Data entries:
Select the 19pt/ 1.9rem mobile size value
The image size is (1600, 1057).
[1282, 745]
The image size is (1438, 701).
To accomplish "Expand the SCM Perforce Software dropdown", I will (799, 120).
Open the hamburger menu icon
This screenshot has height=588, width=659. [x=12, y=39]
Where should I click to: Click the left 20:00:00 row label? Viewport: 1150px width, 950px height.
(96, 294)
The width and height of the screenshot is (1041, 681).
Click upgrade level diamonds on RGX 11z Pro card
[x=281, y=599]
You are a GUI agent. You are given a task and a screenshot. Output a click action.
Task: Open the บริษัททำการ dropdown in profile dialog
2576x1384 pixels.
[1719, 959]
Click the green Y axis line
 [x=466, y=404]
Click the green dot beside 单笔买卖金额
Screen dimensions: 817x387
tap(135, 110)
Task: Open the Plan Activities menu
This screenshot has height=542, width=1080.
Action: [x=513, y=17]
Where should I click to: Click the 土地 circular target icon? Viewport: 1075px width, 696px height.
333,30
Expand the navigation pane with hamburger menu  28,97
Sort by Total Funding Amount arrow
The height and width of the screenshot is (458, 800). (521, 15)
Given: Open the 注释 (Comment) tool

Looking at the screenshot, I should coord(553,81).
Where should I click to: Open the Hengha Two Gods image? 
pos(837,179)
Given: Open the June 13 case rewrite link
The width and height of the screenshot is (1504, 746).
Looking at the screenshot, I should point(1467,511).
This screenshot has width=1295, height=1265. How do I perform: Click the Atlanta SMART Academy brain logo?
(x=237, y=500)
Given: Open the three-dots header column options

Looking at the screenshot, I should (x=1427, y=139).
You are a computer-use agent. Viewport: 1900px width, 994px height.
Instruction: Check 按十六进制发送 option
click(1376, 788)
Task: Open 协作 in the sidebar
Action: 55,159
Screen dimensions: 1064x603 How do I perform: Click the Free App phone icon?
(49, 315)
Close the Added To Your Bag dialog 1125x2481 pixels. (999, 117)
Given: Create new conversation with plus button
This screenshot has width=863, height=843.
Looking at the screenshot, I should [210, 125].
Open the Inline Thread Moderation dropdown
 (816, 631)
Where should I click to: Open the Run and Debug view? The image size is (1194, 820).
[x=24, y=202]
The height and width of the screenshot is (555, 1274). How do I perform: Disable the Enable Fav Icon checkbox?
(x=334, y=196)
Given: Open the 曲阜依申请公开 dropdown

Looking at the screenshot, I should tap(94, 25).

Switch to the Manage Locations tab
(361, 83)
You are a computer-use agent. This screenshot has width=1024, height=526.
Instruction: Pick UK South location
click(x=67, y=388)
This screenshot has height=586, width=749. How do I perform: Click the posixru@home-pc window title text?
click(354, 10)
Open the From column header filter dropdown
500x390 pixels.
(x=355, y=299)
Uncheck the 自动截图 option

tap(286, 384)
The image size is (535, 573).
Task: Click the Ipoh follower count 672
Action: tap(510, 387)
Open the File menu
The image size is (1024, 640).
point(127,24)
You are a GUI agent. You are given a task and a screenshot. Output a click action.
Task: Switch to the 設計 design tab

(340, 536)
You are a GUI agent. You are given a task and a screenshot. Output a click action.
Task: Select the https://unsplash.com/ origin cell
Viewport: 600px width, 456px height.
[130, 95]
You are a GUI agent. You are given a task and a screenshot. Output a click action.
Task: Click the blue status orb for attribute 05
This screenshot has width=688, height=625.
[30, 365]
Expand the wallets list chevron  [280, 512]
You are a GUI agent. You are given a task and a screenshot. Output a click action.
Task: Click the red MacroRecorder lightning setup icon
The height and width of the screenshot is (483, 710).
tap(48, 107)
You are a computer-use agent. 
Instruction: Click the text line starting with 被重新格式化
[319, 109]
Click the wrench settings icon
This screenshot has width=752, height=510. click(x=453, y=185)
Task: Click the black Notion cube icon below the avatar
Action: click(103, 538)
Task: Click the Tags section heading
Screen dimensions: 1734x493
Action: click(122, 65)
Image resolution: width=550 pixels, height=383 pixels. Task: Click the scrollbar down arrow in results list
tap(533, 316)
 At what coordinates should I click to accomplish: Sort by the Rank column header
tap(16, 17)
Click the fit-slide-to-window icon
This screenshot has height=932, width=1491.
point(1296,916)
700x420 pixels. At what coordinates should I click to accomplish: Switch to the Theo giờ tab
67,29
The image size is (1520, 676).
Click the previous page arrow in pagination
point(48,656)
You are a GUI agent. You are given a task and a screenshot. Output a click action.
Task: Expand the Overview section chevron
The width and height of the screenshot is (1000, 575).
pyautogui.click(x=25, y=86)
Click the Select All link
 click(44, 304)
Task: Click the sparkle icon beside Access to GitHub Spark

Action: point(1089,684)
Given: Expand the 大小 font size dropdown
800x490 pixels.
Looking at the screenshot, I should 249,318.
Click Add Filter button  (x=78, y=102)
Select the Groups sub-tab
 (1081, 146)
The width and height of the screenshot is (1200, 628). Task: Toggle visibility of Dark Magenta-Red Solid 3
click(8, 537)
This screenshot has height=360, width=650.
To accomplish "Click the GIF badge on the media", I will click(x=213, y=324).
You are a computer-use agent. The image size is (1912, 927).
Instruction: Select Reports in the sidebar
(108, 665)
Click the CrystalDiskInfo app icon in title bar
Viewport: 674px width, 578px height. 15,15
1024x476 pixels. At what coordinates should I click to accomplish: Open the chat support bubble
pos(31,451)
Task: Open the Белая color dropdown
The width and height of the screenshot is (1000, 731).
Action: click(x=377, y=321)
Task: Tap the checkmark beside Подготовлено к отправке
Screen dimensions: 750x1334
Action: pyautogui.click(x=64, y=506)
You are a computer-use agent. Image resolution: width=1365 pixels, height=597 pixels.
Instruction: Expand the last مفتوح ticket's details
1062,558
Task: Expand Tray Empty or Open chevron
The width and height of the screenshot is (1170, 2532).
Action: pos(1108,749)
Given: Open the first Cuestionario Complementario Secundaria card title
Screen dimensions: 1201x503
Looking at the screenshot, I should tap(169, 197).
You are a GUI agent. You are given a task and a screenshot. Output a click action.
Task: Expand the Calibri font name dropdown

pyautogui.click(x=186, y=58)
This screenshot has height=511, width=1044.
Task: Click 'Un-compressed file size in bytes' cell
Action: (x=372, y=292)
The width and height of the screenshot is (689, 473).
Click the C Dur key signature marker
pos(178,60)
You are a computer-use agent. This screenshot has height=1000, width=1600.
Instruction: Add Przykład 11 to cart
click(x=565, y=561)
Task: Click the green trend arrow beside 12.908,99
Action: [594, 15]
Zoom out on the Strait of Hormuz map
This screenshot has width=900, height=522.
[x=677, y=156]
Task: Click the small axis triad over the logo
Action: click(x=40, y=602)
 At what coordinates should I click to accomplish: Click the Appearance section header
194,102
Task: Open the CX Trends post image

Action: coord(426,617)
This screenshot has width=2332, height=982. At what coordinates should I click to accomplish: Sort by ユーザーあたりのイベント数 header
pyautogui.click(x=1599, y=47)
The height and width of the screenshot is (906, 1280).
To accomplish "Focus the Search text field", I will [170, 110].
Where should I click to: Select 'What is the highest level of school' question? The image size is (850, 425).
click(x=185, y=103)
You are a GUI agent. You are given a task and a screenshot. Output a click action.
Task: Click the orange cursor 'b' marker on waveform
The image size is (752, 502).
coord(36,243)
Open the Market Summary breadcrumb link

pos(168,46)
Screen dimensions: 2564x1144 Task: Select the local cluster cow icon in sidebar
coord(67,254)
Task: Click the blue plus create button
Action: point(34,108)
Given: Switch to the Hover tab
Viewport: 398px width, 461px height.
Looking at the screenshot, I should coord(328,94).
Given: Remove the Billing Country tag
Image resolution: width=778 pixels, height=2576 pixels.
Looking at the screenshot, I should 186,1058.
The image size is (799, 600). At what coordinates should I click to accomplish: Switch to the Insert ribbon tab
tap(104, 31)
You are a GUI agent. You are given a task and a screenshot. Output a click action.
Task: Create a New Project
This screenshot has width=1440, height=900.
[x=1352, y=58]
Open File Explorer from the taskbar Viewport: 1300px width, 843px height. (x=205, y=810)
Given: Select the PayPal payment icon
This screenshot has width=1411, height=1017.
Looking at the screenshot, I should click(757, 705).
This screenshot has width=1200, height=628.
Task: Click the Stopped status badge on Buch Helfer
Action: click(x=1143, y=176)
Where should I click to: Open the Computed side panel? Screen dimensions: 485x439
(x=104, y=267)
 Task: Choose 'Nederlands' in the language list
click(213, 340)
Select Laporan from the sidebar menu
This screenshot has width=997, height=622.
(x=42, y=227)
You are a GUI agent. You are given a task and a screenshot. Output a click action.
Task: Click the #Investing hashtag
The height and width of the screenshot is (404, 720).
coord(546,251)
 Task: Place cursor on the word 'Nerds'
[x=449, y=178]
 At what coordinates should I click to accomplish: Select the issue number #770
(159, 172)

Exercise instructions: State how many lines in the records above contain the word "will". Give nothing but the number.

Answer area: 3